La “solución” que piden es aquí el eufemismo de lo que los tres amigos pronuncian con claridad: “Una guerra total”, en palabras de Itaj. “Guerra, guerra, claro”, en las de Ido Azulay. “Es mejor que la incertidumbre. Yo mismo me pondría mañana el uniforme para entrar en Líbano”.

Un acuerdo político para alejar a las fuerzas de élite de Hezbolá de la frontera, como el que negocian Francia y EE UU, o un alto el fuego en Gaza para calmar también el frente libanés, como buscan este domingo los mediadores en El Cairo, no les sirve ya. “Desde el 7 de octubre no es una opción vivir con Hezbolá al otro lado de la frontera. Punto. El 6 de octubre era, digamos, aceptable. Hoy no”, resume Yagin Azulay

Es el sentimiento general del norte de Israel. Pese a las consecuencias impredecibles para Oriente Próximo y la fortaleza de Hezbolá, solo una guerra abierta permitirá a personas como Gershon Maté dormir tranquilas, y a las decenas de miles de evacuados desde octubre regresar a sus hogares sin temor.
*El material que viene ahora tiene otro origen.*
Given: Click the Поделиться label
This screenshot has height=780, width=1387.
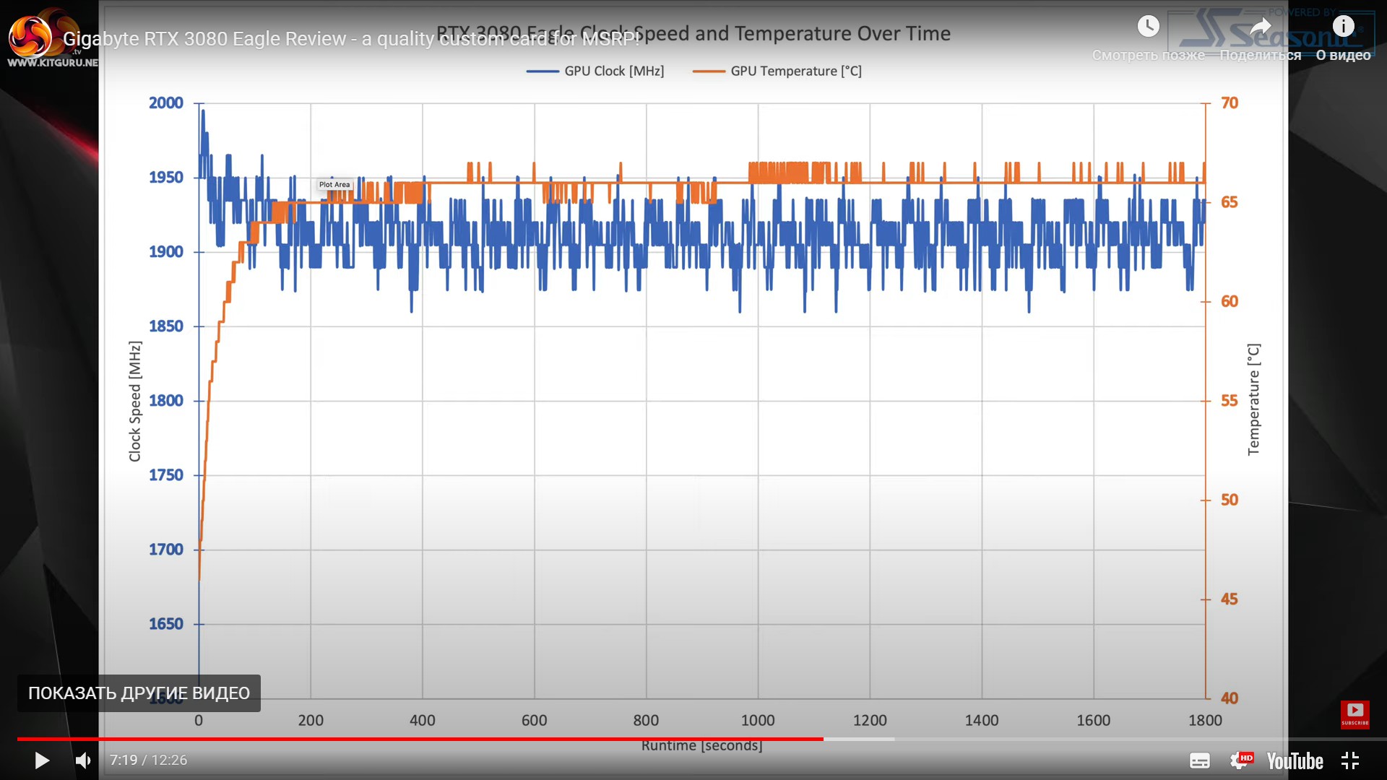Looking at the screenshot, I should (x=1260, y=56).
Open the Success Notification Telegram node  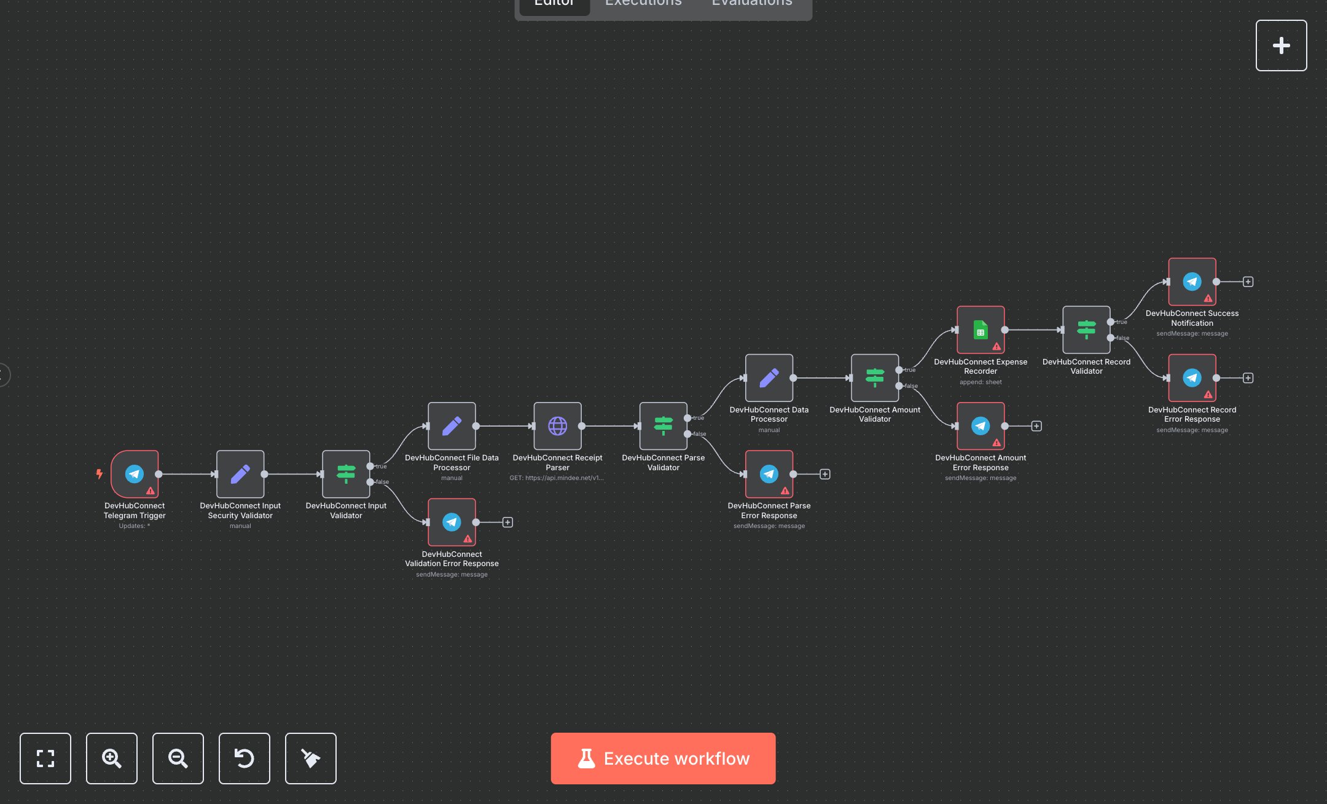tap(1192, 282)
Gershon Maté enseñas los daños causados en su vivienda de Acre. Antonio Pita

Maté, de 33 años, emigró desde la India al Estado judío en 2014, sin pensar “jamás” verse en una situación así. Aún con el susto en el cuerpo, muestra habitación tras habitación de su casa mientras cuenta que el ataque le pilló durmiendo con su mujer en el cuarto de sus dos hijos, de ocho y cuatro años. “Para que se fuesen acostumbrando a quedarse en su cama, no en la nuestra”, justifica.

Entonces sonaron las alarmas antiaéreas, cogieron a los pequeños y corrieron hacia el refugio: “No me dio tiempo ni a salir de casa. Oímos la explosión en la puerta principal”. Enseña en el móvil los cristales rotos sobre la cama del niño. “Si tardamos 15 segundos más, imagínate lo que le habría pasado”, añade, con su mujer barriendo al lado los últimos vidrios del suelo y acabando de llenar las maletas de ropa.

Pasarán la noche en un hotel, como todos los residentes del edificio, a cuyos pies se pueden ver los trozos caídos de persianas y cristales. Vecinos y curiosos se han acercado a comentar las señales de la metralla en los muros y a toquetear los trozos metálicos del interceptor, dentro del pequeño cráter que formó al caer.

“Todo el mundo sabe que estamos en una situación de guerra y que el Gobierno no utiliza toda su fuerza”, admite Maté. “Pero volveré a la casa cuando esté todo arreglado. Tengo un contrato de alquiler que respetar. ¿Cuál es la alternativa? Además, ¿hay algún sitio [de Israel] al que irnos en el que alguien nos pueda garantizar al 100% que no nos llegará un cohete? No”.

Daños en la vivienda de Gershon Maté, en una foto tomada por él.
Daños en la vivienda de Gershon Maté, en una foto tomada por él.